しかしその容姿を知る者は少なく、会ったことがある者……第一王子ヴァルや、公爵家の嫡男パドーレも口をつぐんでいるため、人となりは知らないが。
「……本当に断らんのか?」
「他に適任はいないのでしょう?」
請け負わなければ、他の親公爵家派で、かつ王家の血筋を引く乙女が行くことになる。
ーーーそれは、わたくしにとって、我が身を裂かれるよりも辛いこと。
ベラは父と同様に『高貴なる者の義務』の思想を好み、また自らそう在ろうと務めてきた。
不安がないと言えば、嘘になる。
もし〝白磁の獅子〟の気質が異名の通り野卑であれば、想像以上に辛い目に遭うこともあるだろう。
しかし自分以外の誰かがそうした目に遭うことを思えば、ベラに断る理由はなかった。
いずれ誰かに嫁ぐのは、それもまた貴族の娘の定めなのだから。
「少なくとも我が身程度は自ら守れる、わたくしが参ります。これでも剣の腕には自信がございますから」
ベラが身に纏うのは、胸元と袖口の白のフリルが印象的な、詰め襟で肌に吸い付く青地のドレスだ。
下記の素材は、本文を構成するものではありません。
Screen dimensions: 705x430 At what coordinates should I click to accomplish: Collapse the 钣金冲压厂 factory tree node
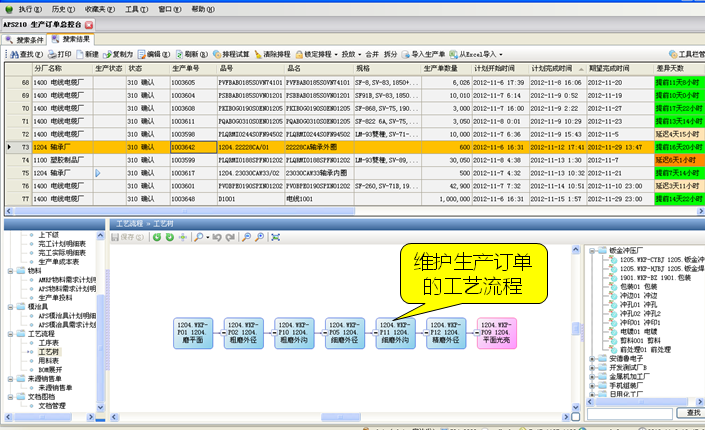click(594, 250)
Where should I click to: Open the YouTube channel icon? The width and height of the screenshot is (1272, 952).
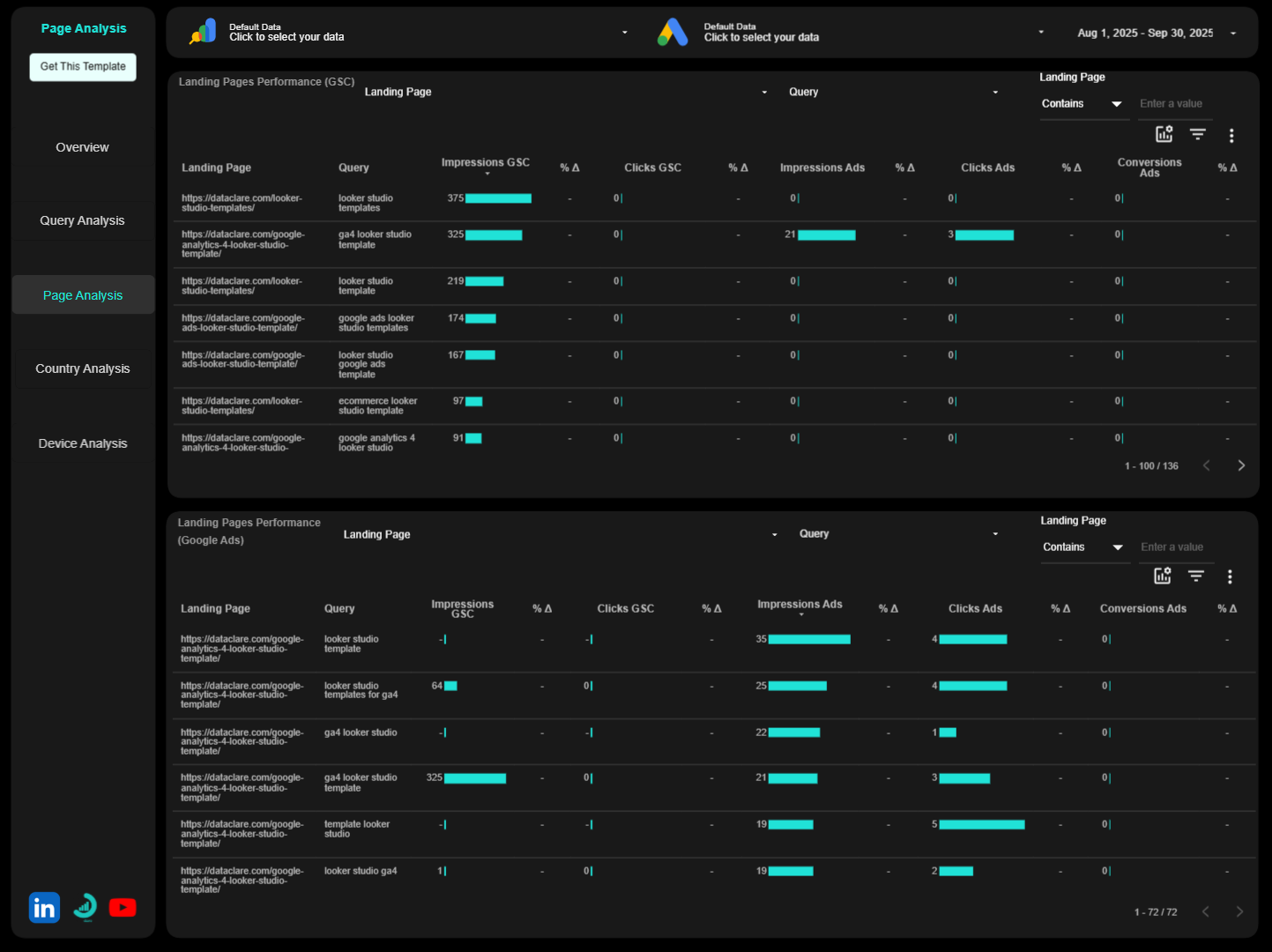123,907
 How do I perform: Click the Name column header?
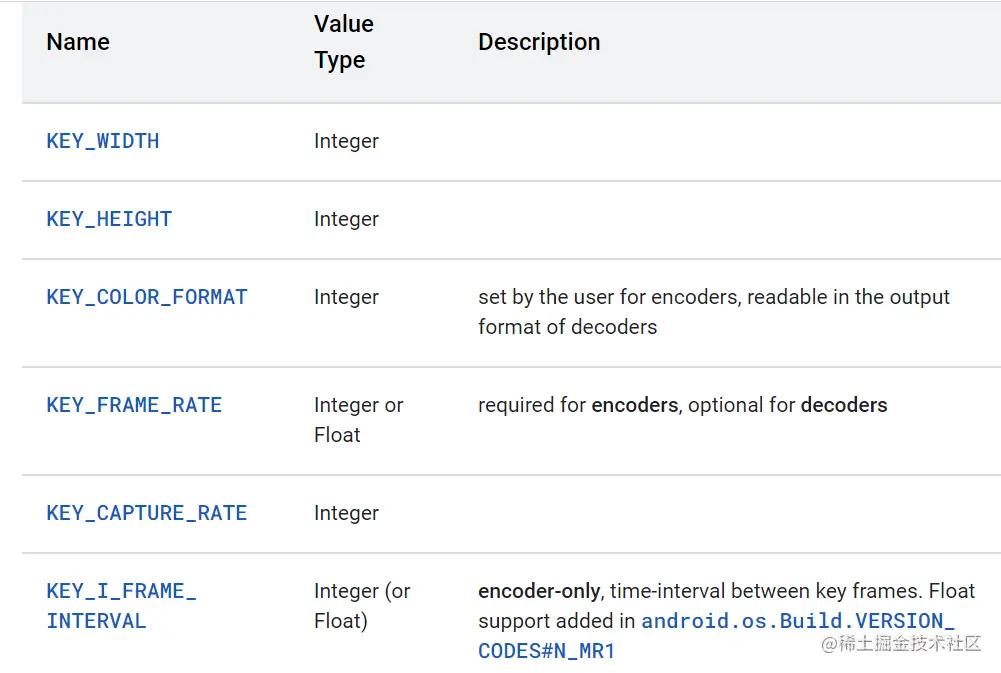(78, 42)
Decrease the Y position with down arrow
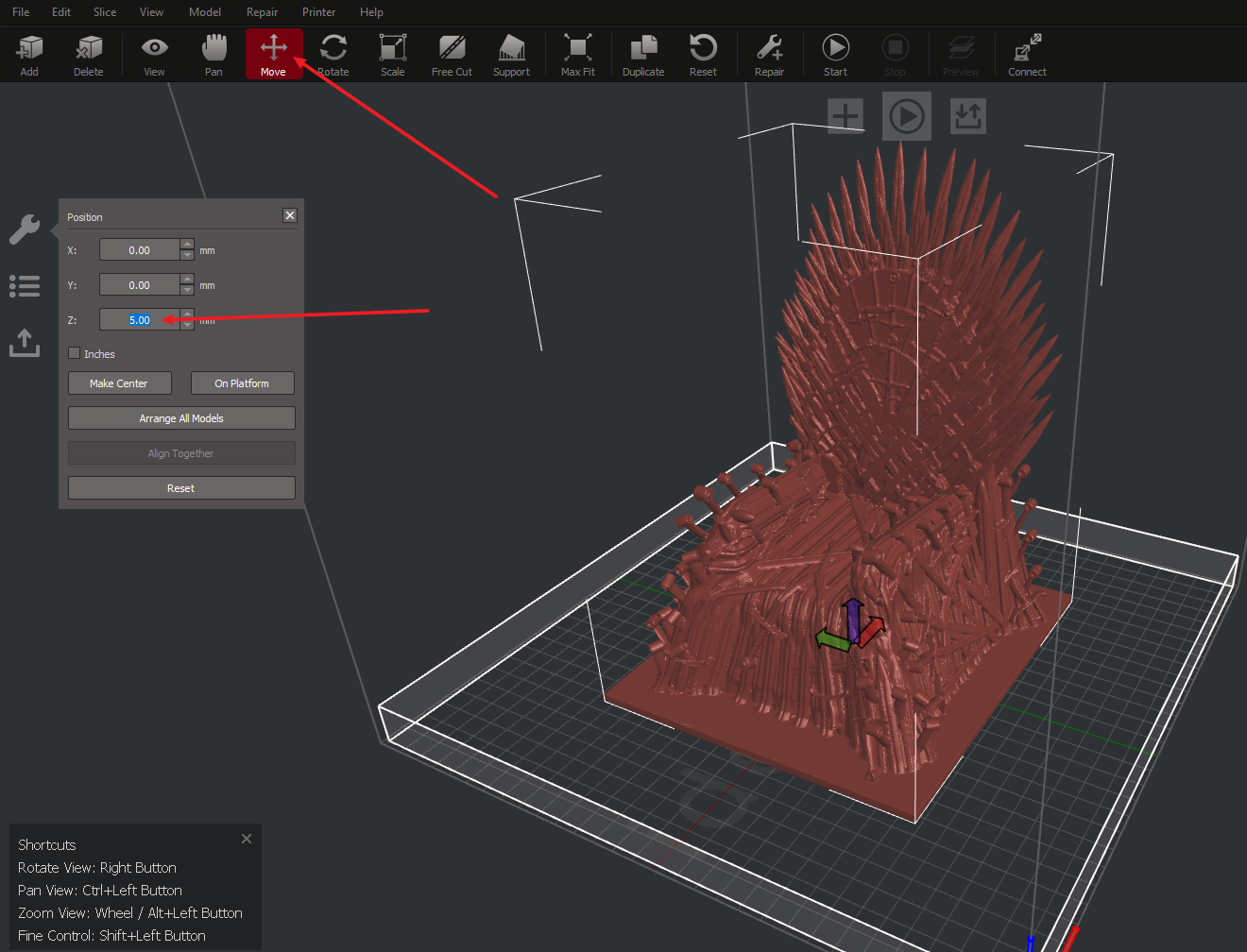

左の肩口から胸元を割って伸びた細いベルトが、意匠の一つとして斜めに流れるスカートの襞に沿って背に回っている。
そのベルトは背中側に逆さに吊るされた鞘に繋がっており、細身の長剣が柄を下にして収まっていた。
剣舞を皆伝した者だけが、身につけることを許されるそのドレスは『舞闘の正装』と呼ばれている。
「……虐げられたら、〝白磁の獅子〟を斬り捨てて帰ってこい」
「そのようなことをしたら、また戦争が始まります。愚者の思考はおやめませ」
心底嫌そうな父に、ベラはめったに見せない微笑みを向けた。
「お父様の、その一向に治らぬ娘に甘いところを、わたしくは好ましく思っておりますけれど。それに……」
「それに?」
ベラには不安と同時に、楽しみに思う気持ちもあった。
誰も詳しい話を教えてくれない〝白磁の獅子〟が、いかなる人物であるのかは、まだ未知数だ。
もしかしたら、心配は杞憂で、好ましい方であるかもしれない。
様々な思惑の絡む、政略結婚であるとしても。